RECORDS SUPPLIED section start

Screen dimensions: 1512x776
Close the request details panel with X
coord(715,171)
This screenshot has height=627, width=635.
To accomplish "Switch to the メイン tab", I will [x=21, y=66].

RECORDS SUPPLIED section end

# BRIEF:
The lines to reproduce run from the one that contains "Close the request details panel with X" through the last line above; copy them exactly.

# EXERCISE SOLUTION:
Close the request details panel with X
coord(715,171)
This screenshot has height=627, width=635.
To accomplish "Switch to the メイン tab", I will [x=21, y=66].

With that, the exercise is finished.